[Goal]
Reproduce the text of every one of the records below word for word, leaving out the pictures.

+ + +

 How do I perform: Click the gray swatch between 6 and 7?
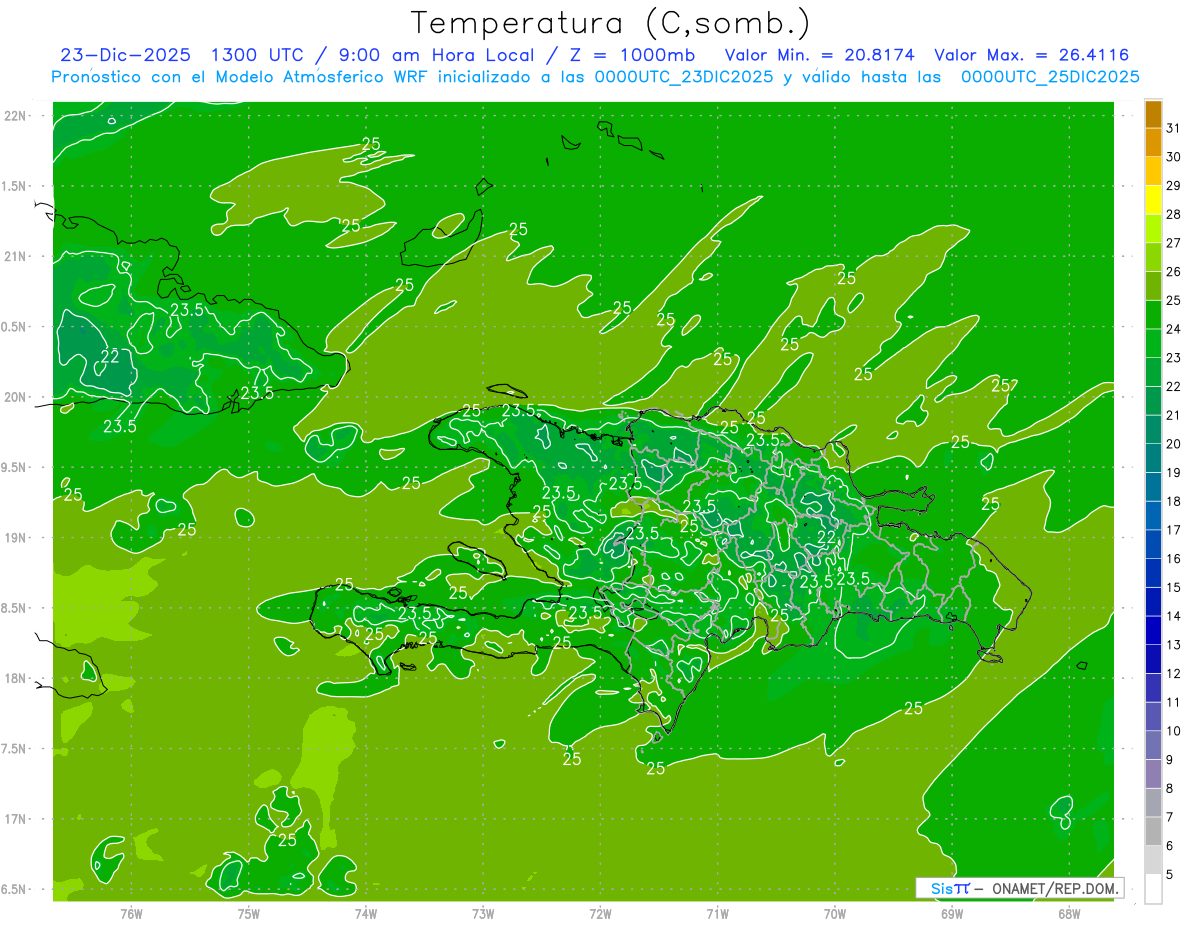point(1153,832)
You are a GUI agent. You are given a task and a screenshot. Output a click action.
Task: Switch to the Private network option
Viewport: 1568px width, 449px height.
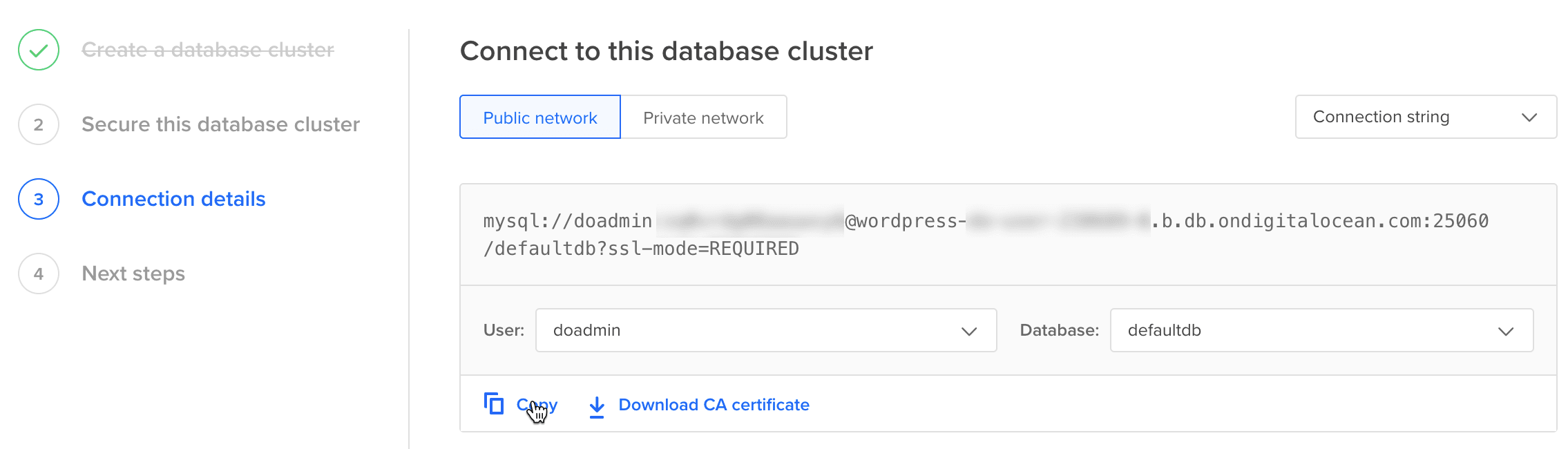pos(704,117)
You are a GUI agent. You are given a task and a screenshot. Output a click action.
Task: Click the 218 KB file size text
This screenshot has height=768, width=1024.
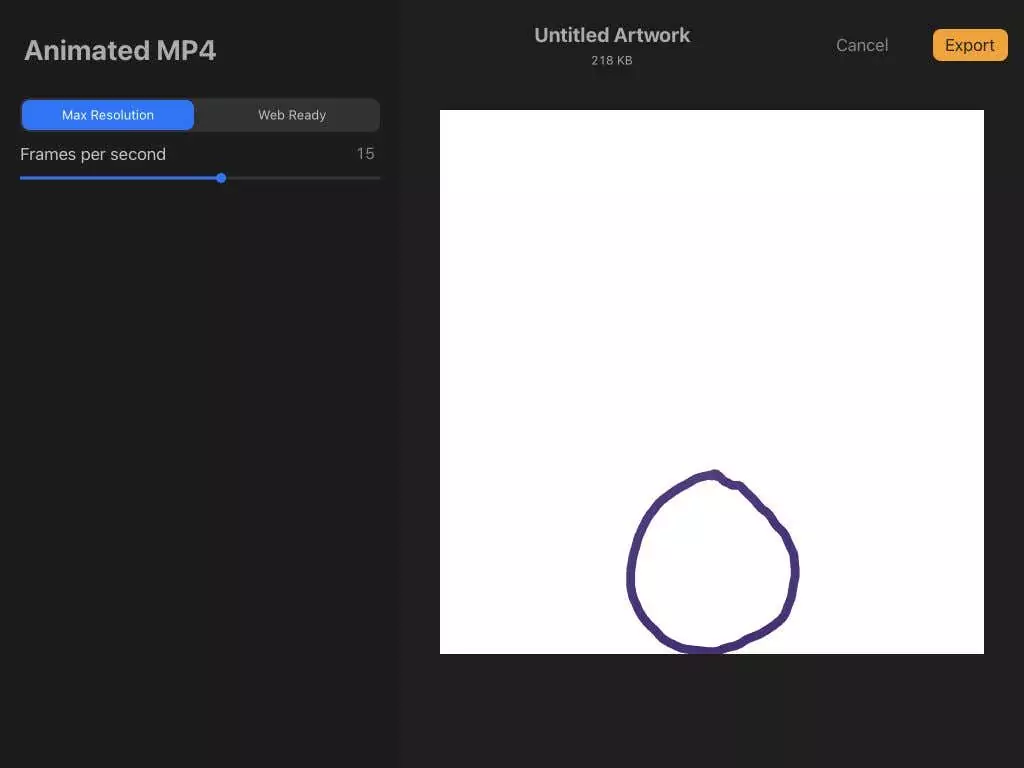612,60
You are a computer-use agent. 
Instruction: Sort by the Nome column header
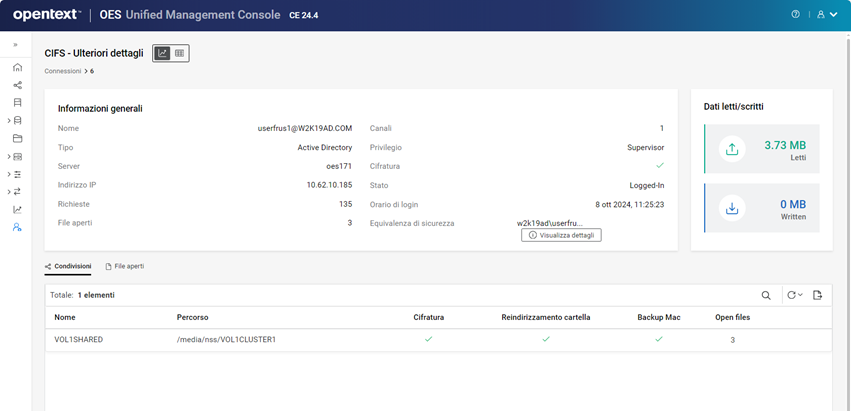pyautogui.click(x=65, y=317)
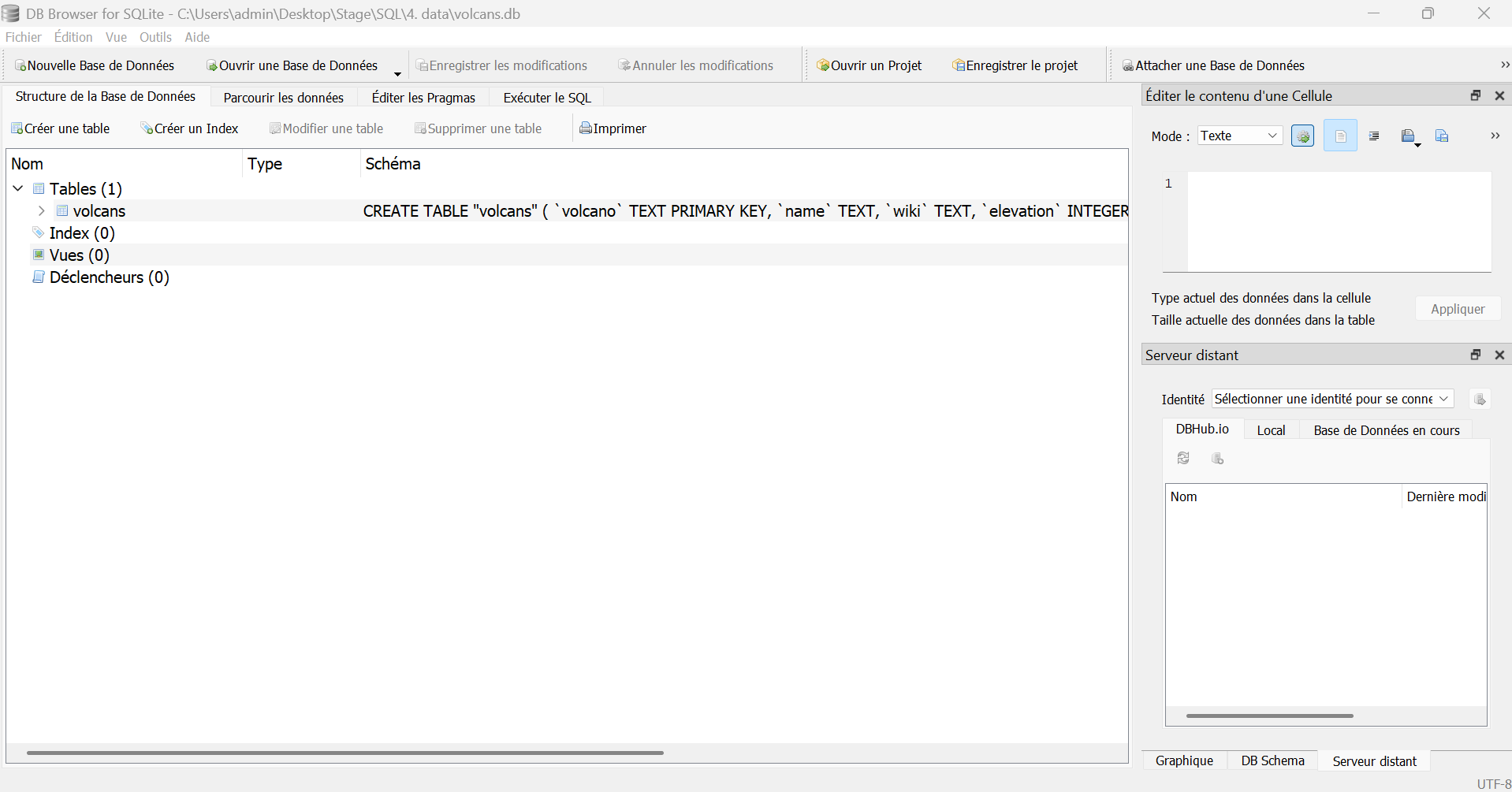The image size is (1512, 792).
Task: Open the Outils menu
Action: [155, 37]
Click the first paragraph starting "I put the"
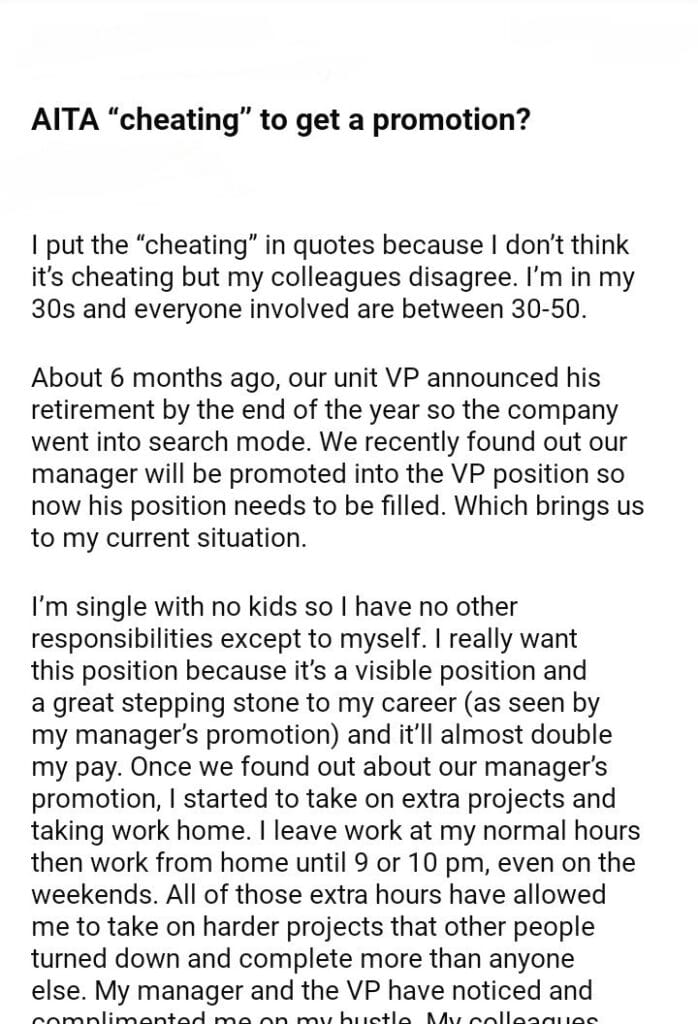Image resolution: width=698 pixels, height=1024 pixels. (332, 276)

+ + +

[Response to the exercise]
 How do I perform: Click the gray swatch between 6 and 7?
point(1153,832)
You are a GUI agent. You are given a task and a screenshot. Output a click action.
Task: Switch to the Private network option
Viewport: 1568px width, 449px height.
pos(704,117)
You are a GUI agent. You are given a task and a screenshot. Output a click action.
Task: Click the 218 KB file size text
This screenshot has height=768, width=1024.
612,60
You are a computer-use agent. 
Instruction: Sort by the Nome column header
pyautogui.click(x=65, y=317)
The image size is (1512, 792).
Task: Open the Outils menu
Action: [155, 37]
Click the first paragraph starting "I put the"
Image resolution: width=698 pixels, height=1024 pixels. (332, 276)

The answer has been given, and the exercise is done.